#### [ENTRIES SUPPLIED]
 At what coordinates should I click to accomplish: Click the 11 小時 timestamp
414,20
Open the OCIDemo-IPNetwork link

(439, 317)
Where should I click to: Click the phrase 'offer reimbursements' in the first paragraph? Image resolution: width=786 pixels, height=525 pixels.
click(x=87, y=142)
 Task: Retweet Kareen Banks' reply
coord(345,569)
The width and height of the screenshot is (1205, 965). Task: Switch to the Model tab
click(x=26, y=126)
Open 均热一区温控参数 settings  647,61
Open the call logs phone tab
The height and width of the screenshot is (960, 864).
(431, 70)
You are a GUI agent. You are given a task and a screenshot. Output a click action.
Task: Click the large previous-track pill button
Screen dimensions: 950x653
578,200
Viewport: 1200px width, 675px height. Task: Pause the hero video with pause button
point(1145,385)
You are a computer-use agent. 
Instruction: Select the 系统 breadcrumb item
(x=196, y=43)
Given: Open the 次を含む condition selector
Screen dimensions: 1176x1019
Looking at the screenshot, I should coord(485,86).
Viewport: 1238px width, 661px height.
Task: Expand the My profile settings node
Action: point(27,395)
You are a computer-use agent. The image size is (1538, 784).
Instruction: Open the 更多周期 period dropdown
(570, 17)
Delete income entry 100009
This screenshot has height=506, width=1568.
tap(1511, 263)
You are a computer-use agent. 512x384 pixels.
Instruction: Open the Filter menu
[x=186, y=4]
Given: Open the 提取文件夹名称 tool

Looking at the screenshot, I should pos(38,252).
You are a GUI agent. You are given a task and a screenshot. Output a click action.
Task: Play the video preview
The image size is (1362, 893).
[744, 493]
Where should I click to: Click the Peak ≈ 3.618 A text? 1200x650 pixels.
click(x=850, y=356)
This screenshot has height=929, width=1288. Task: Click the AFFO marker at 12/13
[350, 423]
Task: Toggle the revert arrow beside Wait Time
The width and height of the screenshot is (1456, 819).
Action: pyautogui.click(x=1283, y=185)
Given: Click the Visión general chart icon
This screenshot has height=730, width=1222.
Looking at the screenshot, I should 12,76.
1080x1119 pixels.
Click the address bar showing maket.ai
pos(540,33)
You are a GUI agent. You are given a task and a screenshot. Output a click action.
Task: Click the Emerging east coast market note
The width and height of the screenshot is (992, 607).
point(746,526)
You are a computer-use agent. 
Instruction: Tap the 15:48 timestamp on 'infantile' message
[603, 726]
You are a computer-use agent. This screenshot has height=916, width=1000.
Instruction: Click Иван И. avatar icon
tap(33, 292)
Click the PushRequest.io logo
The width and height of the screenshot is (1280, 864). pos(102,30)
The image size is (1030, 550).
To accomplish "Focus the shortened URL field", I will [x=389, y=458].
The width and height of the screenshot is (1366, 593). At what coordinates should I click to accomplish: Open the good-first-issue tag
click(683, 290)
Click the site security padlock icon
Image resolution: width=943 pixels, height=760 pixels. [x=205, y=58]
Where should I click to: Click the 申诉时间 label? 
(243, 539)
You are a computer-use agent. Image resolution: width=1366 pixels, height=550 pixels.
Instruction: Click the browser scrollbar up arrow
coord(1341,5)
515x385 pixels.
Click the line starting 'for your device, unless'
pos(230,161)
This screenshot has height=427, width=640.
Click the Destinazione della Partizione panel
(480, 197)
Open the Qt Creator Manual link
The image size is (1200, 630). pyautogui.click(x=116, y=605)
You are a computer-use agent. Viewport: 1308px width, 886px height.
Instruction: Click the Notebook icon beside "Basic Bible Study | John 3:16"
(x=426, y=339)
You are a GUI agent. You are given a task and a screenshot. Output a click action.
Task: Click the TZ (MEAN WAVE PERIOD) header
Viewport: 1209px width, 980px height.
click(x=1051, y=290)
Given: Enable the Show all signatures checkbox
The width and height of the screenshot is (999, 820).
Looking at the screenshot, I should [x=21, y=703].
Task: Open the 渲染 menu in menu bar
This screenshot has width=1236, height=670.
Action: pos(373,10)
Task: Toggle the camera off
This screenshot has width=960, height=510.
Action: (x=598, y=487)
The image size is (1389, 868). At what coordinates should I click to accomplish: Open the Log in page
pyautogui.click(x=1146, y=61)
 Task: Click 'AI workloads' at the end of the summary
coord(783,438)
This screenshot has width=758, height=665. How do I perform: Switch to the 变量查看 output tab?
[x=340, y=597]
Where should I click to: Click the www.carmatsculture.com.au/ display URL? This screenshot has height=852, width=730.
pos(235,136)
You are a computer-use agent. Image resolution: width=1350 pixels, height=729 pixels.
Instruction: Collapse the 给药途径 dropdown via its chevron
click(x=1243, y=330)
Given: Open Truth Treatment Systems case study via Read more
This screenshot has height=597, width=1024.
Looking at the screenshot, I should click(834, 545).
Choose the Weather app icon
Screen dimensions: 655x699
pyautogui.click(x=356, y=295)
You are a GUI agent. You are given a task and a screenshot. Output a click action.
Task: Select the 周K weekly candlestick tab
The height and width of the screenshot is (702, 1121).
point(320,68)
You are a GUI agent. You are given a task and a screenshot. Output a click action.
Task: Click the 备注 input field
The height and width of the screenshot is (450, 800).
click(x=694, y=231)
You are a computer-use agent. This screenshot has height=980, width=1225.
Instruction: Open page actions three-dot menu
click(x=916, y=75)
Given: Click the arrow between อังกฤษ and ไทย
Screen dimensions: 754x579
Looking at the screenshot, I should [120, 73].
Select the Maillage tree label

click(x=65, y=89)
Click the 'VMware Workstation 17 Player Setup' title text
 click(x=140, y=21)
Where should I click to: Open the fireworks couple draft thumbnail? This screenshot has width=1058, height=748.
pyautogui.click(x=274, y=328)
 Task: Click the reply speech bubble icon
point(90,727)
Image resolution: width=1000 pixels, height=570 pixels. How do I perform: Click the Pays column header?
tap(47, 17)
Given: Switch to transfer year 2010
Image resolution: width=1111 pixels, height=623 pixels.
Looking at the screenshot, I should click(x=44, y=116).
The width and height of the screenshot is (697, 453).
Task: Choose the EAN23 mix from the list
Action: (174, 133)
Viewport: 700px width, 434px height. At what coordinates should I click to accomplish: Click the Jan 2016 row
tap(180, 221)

#### [WORK ORDER]
Return word for word the lines above from the line with "Screen dimensions: 1176x1019" to the line with "You are a computer-use agent. The", including both and leaving out all others.

#### [THE COMPLETED TASK]
Screen dimensions: 1176x1019
Looking at the screenshot, I should coord(485,86).
Viewport: 1238px width, 661px height.
Task: Expand the My profile settings node
Action: point(27,395)
You are a computer-use agent. The image size is (1538, 784).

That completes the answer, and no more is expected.